It’s a suitably strange conclusion to a bizarre case.
Bryson Dewberry had filed a suit against Chang Ho Yi, a liquor store owner who’d shot Dewberry in the face after after he’d shoplifted a bottle of Grey Goose vodka.
Now, a jury has determined that Yi was only 35 percent responsible for the incident — so Dewberry will receive nothing.

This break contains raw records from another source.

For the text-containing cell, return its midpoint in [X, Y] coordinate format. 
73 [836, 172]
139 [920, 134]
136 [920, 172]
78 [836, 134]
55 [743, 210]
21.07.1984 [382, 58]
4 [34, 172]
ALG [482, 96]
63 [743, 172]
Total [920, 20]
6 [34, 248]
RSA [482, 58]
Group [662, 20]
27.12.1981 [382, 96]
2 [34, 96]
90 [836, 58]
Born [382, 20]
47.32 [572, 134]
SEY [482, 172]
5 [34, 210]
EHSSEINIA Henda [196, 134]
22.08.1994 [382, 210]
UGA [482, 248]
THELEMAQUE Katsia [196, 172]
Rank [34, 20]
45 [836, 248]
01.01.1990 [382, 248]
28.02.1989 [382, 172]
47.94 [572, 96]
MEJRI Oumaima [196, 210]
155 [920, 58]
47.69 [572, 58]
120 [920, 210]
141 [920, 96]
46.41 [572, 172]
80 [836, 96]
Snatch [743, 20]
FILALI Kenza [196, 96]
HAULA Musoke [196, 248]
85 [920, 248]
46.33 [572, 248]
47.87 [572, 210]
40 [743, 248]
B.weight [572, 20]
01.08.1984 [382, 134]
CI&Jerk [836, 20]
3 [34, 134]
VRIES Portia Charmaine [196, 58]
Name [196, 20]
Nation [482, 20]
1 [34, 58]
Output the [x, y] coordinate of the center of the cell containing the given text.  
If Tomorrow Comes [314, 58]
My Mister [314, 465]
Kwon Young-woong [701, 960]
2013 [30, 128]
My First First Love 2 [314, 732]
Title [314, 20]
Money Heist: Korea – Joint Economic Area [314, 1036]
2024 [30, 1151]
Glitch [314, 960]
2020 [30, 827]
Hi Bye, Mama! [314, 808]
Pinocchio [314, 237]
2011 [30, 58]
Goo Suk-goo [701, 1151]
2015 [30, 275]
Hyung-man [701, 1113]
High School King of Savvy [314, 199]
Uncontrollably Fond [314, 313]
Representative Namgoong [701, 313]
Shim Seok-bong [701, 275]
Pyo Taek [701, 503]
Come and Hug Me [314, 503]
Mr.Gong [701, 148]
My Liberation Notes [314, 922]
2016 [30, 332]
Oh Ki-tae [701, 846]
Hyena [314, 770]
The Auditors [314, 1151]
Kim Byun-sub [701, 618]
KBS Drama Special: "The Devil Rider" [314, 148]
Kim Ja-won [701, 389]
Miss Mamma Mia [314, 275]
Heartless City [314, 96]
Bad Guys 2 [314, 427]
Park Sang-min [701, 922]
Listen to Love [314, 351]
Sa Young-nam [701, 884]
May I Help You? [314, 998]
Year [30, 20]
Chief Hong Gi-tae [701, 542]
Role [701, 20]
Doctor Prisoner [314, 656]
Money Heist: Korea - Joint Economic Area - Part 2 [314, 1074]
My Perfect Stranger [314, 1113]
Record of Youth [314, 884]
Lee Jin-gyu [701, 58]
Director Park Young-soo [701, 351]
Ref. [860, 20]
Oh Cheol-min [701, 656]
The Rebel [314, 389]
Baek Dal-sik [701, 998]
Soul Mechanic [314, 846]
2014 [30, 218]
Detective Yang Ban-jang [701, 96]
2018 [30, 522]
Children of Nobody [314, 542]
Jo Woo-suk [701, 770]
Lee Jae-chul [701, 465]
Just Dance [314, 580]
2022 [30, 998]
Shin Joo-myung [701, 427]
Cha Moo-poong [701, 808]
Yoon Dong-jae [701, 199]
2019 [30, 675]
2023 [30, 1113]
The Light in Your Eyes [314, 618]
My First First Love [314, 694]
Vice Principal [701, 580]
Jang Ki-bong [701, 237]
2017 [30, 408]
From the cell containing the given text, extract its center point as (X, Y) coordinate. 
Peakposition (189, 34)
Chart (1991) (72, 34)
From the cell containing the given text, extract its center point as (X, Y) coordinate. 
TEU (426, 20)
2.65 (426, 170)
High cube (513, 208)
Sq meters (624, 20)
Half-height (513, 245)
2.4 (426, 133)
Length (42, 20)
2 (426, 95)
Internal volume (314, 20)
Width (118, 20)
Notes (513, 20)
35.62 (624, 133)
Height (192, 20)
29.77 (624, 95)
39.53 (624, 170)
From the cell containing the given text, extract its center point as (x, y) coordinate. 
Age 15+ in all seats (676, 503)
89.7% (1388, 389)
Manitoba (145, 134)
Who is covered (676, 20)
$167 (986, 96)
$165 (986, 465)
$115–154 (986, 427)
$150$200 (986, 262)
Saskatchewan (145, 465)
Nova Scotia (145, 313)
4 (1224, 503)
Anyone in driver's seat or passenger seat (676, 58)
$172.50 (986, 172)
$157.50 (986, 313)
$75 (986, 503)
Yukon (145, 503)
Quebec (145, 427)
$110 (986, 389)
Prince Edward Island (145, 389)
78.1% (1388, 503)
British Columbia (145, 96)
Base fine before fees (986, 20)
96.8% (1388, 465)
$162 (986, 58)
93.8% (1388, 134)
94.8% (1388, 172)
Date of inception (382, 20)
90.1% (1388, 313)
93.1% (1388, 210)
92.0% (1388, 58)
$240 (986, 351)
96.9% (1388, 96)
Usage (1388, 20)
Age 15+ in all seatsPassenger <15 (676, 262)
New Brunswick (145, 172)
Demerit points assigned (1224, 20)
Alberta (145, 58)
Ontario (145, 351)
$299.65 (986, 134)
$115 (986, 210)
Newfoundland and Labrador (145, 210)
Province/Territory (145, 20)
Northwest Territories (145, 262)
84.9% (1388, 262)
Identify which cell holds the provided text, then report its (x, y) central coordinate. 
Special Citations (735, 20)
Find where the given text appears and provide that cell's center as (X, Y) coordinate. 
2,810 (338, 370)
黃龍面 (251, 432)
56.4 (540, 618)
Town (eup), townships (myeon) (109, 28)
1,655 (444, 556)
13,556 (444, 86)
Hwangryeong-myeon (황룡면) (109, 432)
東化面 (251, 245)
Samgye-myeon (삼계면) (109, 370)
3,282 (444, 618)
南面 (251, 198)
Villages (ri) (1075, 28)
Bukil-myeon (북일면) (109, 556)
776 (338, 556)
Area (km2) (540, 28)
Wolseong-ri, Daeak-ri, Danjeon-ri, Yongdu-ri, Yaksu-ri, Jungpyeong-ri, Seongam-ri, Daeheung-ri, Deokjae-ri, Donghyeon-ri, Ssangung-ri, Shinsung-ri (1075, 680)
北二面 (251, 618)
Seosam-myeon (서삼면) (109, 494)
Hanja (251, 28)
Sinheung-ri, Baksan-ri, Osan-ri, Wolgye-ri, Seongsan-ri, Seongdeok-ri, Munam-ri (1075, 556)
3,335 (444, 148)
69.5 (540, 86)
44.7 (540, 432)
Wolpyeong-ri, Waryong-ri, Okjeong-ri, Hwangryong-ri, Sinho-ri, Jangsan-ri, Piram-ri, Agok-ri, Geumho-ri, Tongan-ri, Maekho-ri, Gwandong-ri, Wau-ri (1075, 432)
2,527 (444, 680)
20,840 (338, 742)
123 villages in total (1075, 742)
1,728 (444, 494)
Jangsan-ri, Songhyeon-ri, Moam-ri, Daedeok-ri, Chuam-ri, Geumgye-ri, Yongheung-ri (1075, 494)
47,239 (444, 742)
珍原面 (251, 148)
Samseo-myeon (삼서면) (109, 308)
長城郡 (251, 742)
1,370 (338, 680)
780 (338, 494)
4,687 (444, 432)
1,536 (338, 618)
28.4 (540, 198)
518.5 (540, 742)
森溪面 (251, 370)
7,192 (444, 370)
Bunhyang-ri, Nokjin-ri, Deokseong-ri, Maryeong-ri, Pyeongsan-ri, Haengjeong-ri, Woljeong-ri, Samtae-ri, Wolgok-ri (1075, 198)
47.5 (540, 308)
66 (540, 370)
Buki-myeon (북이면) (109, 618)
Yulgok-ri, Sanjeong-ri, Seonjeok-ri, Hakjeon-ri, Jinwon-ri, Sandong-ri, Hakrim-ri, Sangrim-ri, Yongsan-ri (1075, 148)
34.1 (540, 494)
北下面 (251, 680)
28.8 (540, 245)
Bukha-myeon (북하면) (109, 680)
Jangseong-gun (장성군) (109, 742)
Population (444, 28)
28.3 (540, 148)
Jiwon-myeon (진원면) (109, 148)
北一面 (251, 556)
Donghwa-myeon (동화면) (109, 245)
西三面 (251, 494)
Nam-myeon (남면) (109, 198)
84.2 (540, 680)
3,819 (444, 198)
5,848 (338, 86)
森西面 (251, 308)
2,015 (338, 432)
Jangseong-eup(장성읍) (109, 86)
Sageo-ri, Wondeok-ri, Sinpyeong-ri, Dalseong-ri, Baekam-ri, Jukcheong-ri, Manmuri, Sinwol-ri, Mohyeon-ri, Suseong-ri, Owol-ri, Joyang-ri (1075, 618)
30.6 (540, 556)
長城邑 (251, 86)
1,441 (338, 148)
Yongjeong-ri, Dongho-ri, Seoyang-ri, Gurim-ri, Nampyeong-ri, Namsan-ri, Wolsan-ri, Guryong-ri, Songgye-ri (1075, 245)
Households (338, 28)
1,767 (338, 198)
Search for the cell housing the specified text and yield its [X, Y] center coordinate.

The original episode popped off in Colorado Springs, Colo., in October 2010. According to the lawsuit reported by the Colorado Springs Gazette, Dewberry snatched some Grey Goose and ran to car parked nearby. Yi took off after him, armed with a .357 revolver, and opened fire, striking Dewberry as he sat in the backseat of the vehicle.
The bullet traced a path from his torso to his jaw before blowing a hole through his cheek. Cops said the bullet eventually wound up in the leg of a passenger, age 17.
Afterward, Yi didn’t report the shooting: the police only learned about it after Dewberry and the teenager showed up at an area hospital and told their side of the tale.
When investigators questioned Yi, he initially claimed not to know anything about such an incident and insisted that he couldn’t have taken part in it anyhow because he didn’t have a firearm.
Investigators caught Yi in several lies and prosecutors subsequently charged him with attempted murder because the state’s Make My Day law permits business owners and homeowners to shoot in self-defense, but not if they’re under no personal threat and are simply protecting their property.
Once the facts of the case were shared with a grand jury, though, the El Paso District Attorney’s Office decided against charging him because of the difficulty involved in winning a conviction under such cloudy circumstances.
In a later interview, Yi told the Gazette he’d initially lied to the cops because he thought they were on Dewberry’s side — and besides, he’d hit his head and didn’t really know what he was doing while pulling the trigger.